You need that to manipulating the Adobe Source CJK / Google Noto CJK fonts properly. They have about 400 glyphs having multiple encoding. I can work around #3080 with an external script (either parsing ftdump -V with perl or using freetype-py with python) but I'd prefer not to.

@HinTak
Copy link
Author

HinTak commented Jun 9, 2017

to workaround #3080 , I'll just use freetype-py , assuming eventually fontforge's own scripting interface will provide equivalent functionality.

@HinTak
Copy link
Author

HinTak commented Jun 9, 2017

It would be nice if MultipleEncodingsToReferences() does the right thing - it currently does not.

@HinTak
Copy link
Author

HinTak commented Jun 9, 2017

My freetype-py script to fix fontforge's encoding problem is up at

https://github.com/HinTak/freetype-py/blob/fontval-diag/examples/subfonts-script-generate.py

The 20 lines in freetype-py should be possible with fontforge's scripting interface.

@jtanx
Copy link
Contributor

jtanx commented Jun 9, 2017

@HinTak thanks for reporting, but please refrain from cross-posting the same message across multiple issues. If they are all linked, it should be sufficient to link back to a single issue (this one?) and continue the discussion there (this makes it easier to track what needs to be done).

@HinTak
Copy link
Author

HinTak commented Jun 10, 2017

Well, there seems to be a number of people and bug reports saying that fontforge cannot process Source Sans properly. Most of them are a bit unclear about what they think is wrong. In my case, I found out what's wrong, and offered my workaround. It works for me. It is really up to these other people to decide whether it fixes their problem too, or offers some insights to where their problems is.

I am okay if these other people want to continue here, but it is their decision. For my part, all I can offer is - this is what I think the problem is, this is my answer. Have a look and see if it works for you too, or can be adapted to work in your case. I don't decide that they should continue here, they do.

@ghost
Copy link

ghost commented Jun 10, 2017

Well, there seems to be a number of people and bug reports

All the more reason not to file the same report ten times with cut and paste.

@HinTak
Copy link
Author

HinTak commented Jun 10, 2017

? I don't decide whether others' problems are the same as mine. They decide. I have my answer. Why are you two giving me a hard time trying to help?

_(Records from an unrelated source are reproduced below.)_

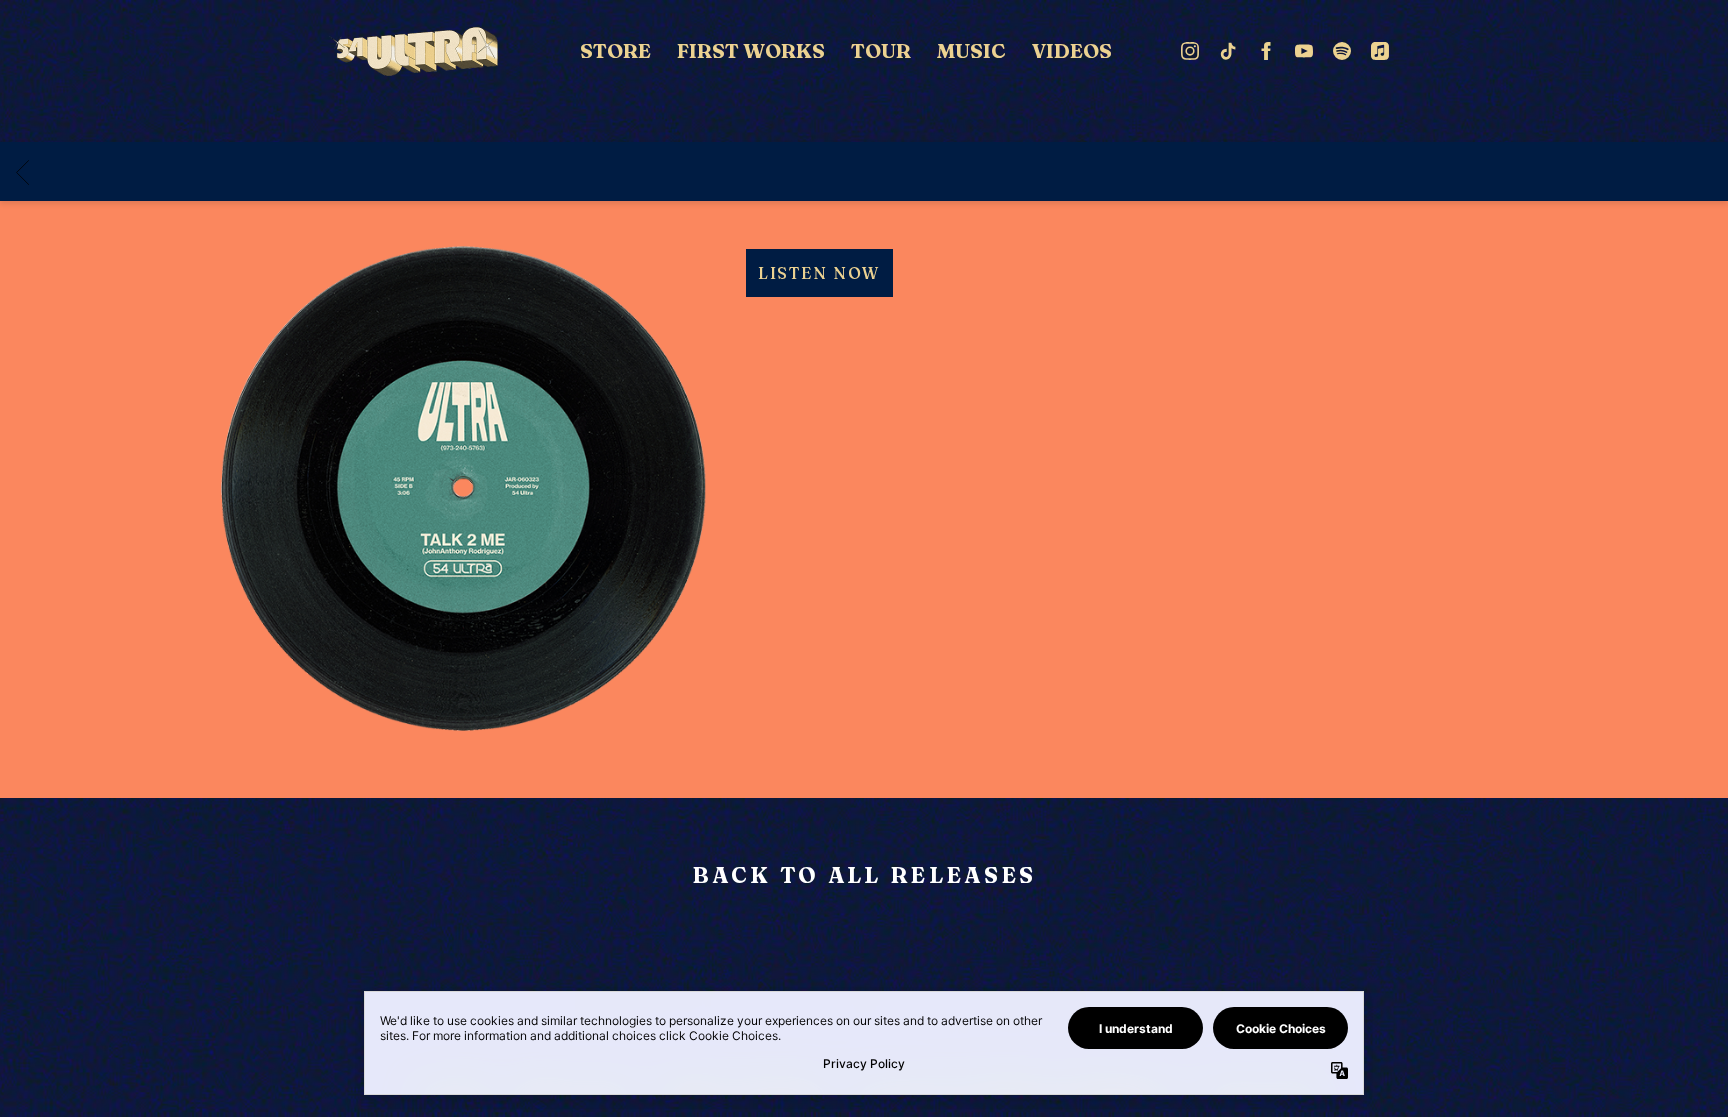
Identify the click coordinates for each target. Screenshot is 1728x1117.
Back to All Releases (864, 878)
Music (971, 50)
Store (615, 50)
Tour (881, 50)
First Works (751, 50)
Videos (1072, 50)
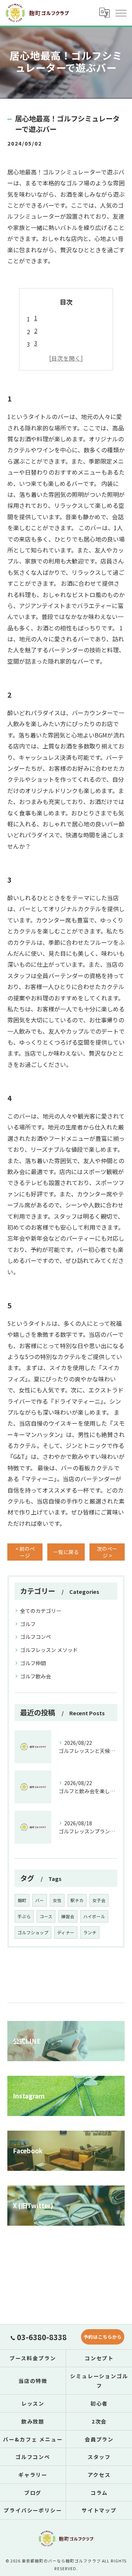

At 850+ bug reports and still counting, you are not going to decrease that number if everytime somebody tries to offer an answer to some of them, and you two come along and say don't bother.

@ghost
Copy link

ghost commented Jun 10, 2017

Because I've received 35 email notifications from you in the last day and a half, and most of them are duplicates of just one complaint.

@HinTak
Copy link
Author

HinTak commented Jun 10, 2017

Please feel free not to read, if they don't apply to you.

@ghost
Copy link

ghost commented Jun 10, 2017

That's the classic excuse of a spammer, and from now on, I will treat communications from you as spam.

@HinTak
Copy link
Author

HinTak commented Jun 10, 2017

There are those who may find my answer useful. For those who don't, I don't know why they even bother to respond. WTF.

@jtanx
Copy link
Contributor

jtanx commented Jun 10, 2017

For those who don't, I don't know why they even bother to respond. WTF.

@HinTak, copy pasting the same post across multiple issues is not necessary, and as mentioned above, creates a lot of noise for those watching these issues. If they are all the same issue, then make one issue and continue discussion there. You can just mention all affected (or related) issues from the issue that you have made.

I am okay if these other people want to continue here, but it is their decision.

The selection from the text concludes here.